One TV showed the 1080p SDR production output from a standard truck, sent at a mezzanine rate of about 20 Mbps. The next screen showed the same content having been run through the SL-HDR1 upconversion and downconversion process, compressed for streaming distribution and displayed in SDR on a consumer set. The third TV showed the same feed having been converted to HDR and displayed on a consumer set. And the fourth showed another mezzanine-level production output, with an SDR feed inverse-tone mapped to HDR for mixing with native HDR content.

To the Sinclair team’s point, there was no visible differences in hues between the original SDR feed and the “round-tripped” content.

Sinclair’s Caveat

The one big caveat to the Sinclair strategy is that not all HDR-capable TV sets currently include an SL-HDR1 decoder.

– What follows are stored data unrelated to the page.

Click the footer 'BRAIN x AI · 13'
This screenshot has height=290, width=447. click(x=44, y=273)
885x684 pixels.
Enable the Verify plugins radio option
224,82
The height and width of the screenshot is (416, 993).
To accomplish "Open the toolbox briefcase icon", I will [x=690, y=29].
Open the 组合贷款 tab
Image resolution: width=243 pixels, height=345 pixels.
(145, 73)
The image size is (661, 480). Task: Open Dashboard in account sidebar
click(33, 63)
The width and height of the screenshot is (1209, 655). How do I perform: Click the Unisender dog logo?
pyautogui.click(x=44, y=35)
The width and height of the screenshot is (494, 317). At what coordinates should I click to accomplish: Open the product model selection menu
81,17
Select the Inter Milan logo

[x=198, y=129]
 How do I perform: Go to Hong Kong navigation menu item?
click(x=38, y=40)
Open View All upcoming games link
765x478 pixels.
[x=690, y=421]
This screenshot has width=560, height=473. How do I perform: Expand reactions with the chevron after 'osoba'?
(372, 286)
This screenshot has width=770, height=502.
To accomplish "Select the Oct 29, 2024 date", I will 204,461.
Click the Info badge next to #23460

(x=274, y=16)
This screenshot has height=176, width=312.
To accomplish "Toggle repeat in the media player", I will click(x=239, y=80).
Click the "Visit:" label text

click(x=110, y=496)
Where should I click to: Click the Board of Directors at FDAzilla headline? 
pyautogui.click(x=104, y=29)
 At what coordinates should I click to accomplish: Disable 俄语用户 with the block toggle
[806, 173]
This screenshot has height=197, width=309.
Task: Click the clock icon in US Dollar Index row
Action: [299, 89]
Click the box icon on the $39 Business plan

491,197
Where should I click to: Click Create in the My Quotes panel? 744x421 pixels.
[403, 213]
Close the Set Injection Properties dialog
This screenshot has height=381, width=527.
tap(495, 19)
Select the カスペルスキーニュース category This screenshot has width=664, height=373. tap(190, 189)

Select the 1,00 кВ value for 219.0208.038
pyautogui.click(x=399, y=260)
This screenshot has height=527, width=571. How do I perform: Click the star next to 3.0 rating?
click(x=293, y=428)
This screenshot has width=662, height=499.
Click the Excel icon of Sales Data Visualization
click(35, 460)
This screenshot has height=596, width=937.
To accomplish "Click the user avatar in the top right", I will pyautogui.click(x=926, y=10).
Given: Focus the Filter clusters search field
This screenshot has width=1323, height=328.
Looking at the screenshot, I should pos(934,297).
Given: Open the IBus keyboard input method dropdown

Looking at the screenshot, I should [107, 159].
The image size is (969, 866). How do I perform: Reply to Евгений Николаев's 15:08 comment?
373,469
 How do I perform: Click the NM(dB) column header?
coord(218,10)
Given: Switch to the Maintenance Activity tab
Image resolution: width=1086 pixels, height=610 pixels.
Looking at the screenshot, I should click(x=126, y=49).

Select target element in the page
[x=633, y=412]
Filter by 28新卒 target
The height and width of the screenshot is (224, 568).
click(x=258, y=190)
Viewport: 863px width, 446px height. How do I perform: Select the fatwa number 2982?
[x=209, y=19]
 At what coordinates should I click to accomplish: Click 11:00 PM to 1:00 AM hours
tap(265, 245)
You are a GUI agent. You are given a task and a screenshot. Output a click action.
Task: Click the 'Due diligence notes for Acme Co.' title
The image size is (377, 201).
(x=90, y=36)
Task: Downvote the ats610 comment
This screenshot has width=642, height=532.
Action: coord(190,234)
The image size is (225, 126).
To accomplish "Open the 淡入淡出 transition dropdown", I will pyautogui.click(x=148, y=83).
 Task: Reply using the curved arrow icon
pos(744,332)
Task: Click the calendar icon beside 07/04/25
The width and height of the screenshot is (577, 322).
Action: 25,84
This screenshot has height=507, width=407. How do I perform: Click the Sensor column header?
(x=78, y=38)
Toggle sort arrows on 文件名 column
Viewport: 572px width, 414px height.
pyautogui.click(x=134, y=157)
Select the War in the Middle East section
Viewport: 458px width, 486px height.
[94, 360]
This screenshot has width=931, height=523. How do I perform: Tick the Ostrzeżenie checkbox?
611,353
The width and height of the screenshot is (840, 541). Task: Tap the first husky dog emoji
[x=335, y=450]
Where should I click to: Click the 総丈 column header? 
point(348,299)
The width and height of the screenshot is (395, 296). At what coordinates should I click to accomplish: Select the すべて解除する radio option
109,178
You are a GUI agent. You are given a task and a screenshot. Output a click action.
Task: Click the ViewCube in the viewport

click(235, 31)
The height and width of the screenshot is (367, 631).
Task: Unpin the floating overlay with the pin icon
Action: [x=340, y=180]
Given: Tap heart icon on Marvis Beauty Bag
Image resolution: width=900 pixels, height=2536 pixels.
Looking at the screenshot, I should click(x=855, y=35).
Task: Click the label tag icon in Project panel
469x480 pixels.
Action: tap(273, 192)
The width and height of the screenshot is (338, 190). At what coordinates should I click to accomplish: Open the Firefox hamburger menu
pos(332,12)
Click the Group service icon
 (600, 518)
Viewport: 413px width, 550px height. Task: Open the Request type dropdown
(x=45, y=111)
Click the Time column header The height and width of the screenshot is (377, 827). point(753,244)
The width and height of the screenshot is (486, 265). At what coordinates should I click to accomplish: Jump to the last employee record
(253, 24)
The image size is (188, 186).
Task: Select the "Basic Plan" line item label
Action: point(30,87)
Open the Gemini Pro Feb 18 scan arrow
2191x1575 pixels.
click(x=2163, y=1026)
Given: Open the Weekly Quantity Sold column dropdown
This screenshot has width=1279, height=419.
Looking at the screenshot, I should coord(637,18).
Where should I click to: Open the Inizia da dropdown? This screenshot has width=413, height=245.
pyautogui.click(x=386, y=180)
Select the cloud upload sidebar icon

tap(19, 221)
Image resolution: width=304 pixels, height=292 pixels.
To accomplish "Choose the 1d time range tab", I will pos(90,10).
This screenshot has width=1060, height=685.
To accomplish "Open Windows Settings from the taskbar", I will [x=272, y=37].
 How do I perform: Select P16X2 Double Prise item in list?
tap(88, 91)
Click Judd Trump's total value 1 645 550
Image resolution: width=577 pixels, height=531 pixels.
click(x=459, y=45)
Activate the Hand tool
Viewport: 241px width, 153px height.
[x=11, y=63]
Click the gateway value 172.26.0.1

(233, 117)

While LG originally incorporated the Technicolor technology into its sets, it now supports Dolby Vision as its preferred dynamic-metadata HDR format, as does Sony. Samsung sets currently support HDR10 and the HDR10+ format, but neither Dolby Vision nor SL-HDR1.

So far, Hisense is the one manufacturer that publicly supports SL-HDR1. Sinclair used some LG sets in its Wynn demo that Aitken said it was able to make work with a firmware update, and he believes the same update could be feasible with other sets.

Tony Bozzini

Tony Bozzini, head of business development for Advanced HDR by Technicolor, expects to “see a host of major manufacturers” support SL-HDR1 in 2023 thanks to the push from Sinclair and other programmers.

“Over the course of the next year and tail part of this year, you’re going to see a number of major manufacturers introduce, and in some cases reintroduce, Advanced HDR by Technicolor,” Bozzini said.

Hugo Gaggioni

Hugo Gaggioni, CTO of imaging products and solutions, Americas professional group for Sony Electronics, said he had seen strong interest from major networks in producing more HDR. He said NBC’s recent Olympics broadcasts were a key example, and that CBS and ESPN were also pursuing HDR. But he was skeptical about the SL-HDR1 approach to generating HDR content. And he said adding the decoder technology could represent a significant license expense for set makers, similar to Dolby Vision today.

“There’s no free lunch,” Gaggioni said. “This decoder is not free.”